Shuffle Tracking Test Manifold¶
Overview¶
The Shuffle Tracking test manifold evaluates a model's ability to maintain state through sequential transformations, requiring precise working memory and logical tracking capabilities. Models must track multiple entities through a series of swaps while filtering out irrelevant confounding information, testing core executive function and attention control.
Task Description¶
Models are presented with an initial assignment of items to people, followed by a sequence of pairwise swaps between individuals. After all transformations are complete, the model must identify which item a specific person currently possesses. The task requires maintaining an accurate mental model while ignoring deliberately inserted distracting statements.
Key Features: - Sequential State Tracking: Maintaining accurate item-person mappings through multiple swaps - Confounding Resistance: Filtering out irrelevant interpersonal information that doesn't affect item ownership - Multi-Domain Generalization: Consistent performance across different contextual scenarios - Anchor Format Variation: Processing information with different organizational structures - Working Memory Load: Handling increasing complexity through longer sequences and more entities
Test Case Generation¶
Algorithm Overview¶
The generator creates challenging state-tracking scenarios through a systematic process:
- Domain Selection: Choose from 5 thematic contexts (dancing, books, soccer, gifts, balls)

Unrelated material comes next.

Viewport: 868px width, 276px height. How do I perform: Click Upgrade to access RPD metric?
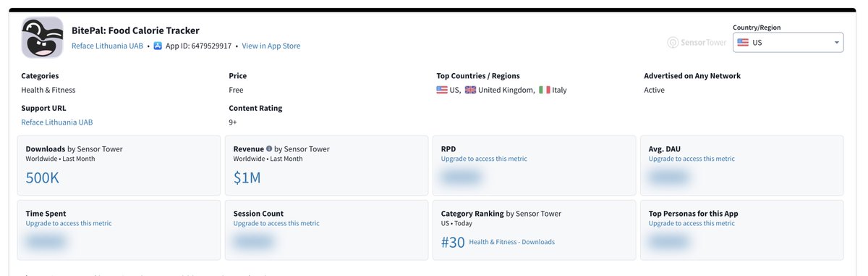pos(484,159)
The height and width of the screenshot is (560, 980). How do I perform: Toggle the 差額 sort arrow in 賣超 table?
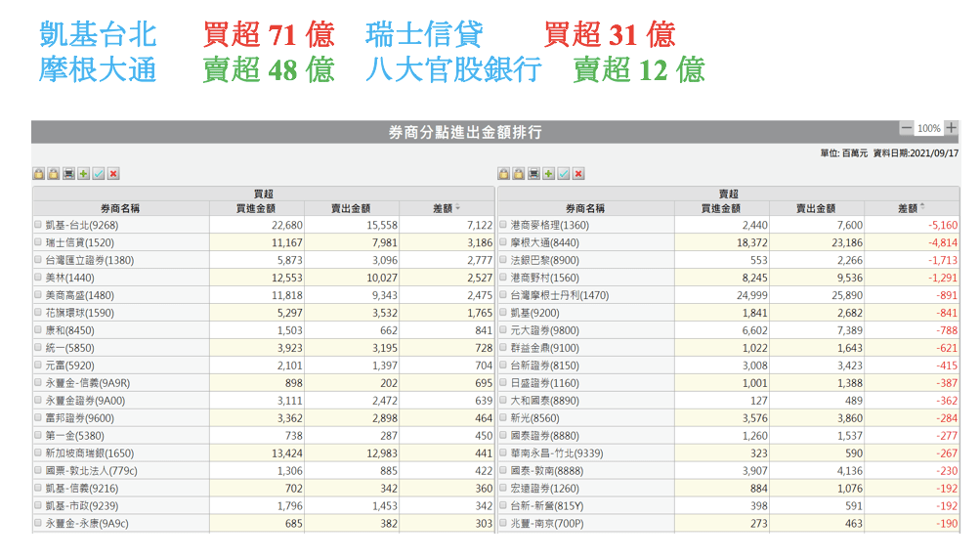click(x=922, y=208)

- Entity Generation: Sample people names and domain-appropriate items with optional adjectives
- Initial State: Create one-to-one mapping between people and items
- Swap Sequence: Generate random pairwise swaps up to specified depth
- Confounding Injection: Insert irrelevant statements about interpersonal relationships
- Anchor Formatting: Apply organizational markers (numeric, alphabetic, Roman, etc.)

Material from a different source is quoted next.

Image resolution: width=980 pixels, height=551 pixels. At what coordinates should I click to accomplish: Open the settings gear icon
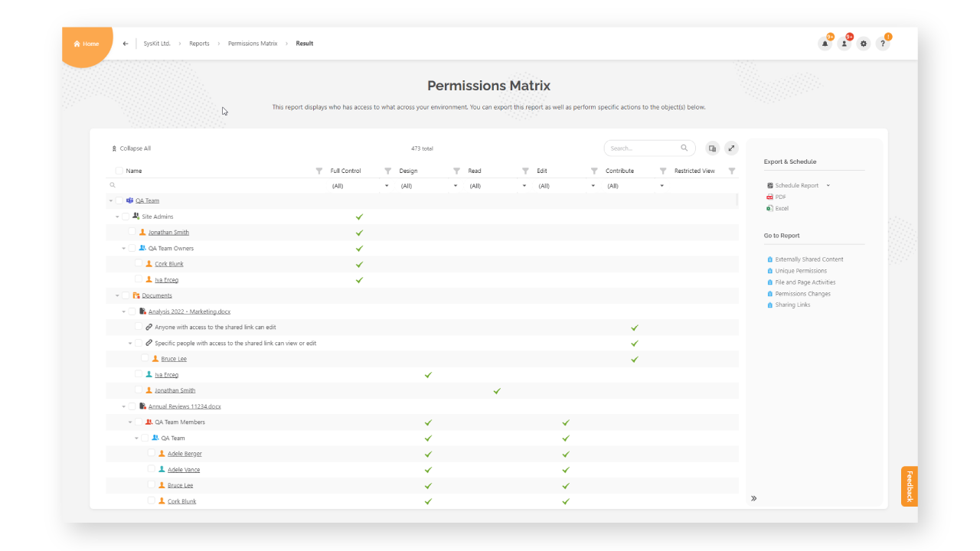(863, 44)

- Query Generation: Select random person for final state inquiry
Domain Database¶
The system includes 5 thematic domains, each with specialized vocabulary and context:
Domain | Context | Items | Adjectives | Action Verb |
---|---|---|---|---|
Dancing | Square dance partner switching | 18 partner names (Patrick, Jamie, Lola, Melissa, etc.) | energetic, graceful, skilled, experienced, enthusiastic, talented | "switch partners" |
Books | Literary trading among friends | 18 classic titles (Catch-22, Frankenstein, The Great Gatsby, etc.) | thick, thin, worn, new, heavy, light, hardcover, paperback | "swap books" |
Soccer | Position changes during a match | 18 field positions (goalkeeper, striker, midfielder, benchwarmer, etc.) | starting, backup, primary, secondary, key, veteran | "trade positions" |
Gifts | White elephant gift exchange | 12 present types (ball, box, vase, toy, sculpture, etc.) | orange, pink, black, gold, green, brown, silver, crystal, wooden, metal | "swap presents" |
Balls | Game with colored ball trading | 18 colors (red, black, blue, yellow, purple, etc.) | round, bouncy, smooth, textured, inflated, heavy, lightweight, shiny | "swap balls" |
Anchor Format System¶
Format Types (AnchorFormat Enum)¶
The generator supports 9 different organizational markers to test format-independent comprehension:
Format | Description | Example Pattern |
---|---|---|
NONE | No markers - plain sequential text | (no markers) |
NUMERIC | Standard numbering | 1, 2, 3, ... |
ASCII | Alphabetic letters | A, B, C, ..., Z, [, \, ... |
ALPHA | Cycling alphabet (wraps after Z) | A, B, C, ..., Z, A, B, ... |
ROMAN | Roman numerals | I, II, III, IV, ... |
SKIP_2 | Even numbers | 2, 4, 6, 8, ... |
REVERSE | Countdown from total | 5, 4, 3, 2, 1 |
HEX | Hexadecimal notation | 0x01, 0x02, 0x03, ... |
ELEMENTS | Periodic table symbols | H, He, Li, Be, ... |
Anchor Formatting Example¶
NUMERIC Format:
1. First, Alice and Bob swap books
2. Then, Claire and Dave swap books
3. Finally, Eve and Frank swap books
ROMAN Format:
I. First, Alice and Bob swap books
II. Then, Claire and Dave swap books
III. Finally, Eve and Frank swap books
ELEMENTS Format:
H. First, Alice and Bob swap books
He. Then, Claire and Dave swap books
Li. Finally, Eve and Frank swap books
Confounding Statement System¶
Purpose and Design¶
Confounding statements test the model's ability to maintain task focus by inserting irrelevant interpersonal information that doesn't affect item ownership. These statements are strategically placed throughout the swap sequence to increase cognitive load.
Template Categories¶
Relationship Statements¶
"{person1} really likes {person2}"
"{person1} and {person2} don't get along great"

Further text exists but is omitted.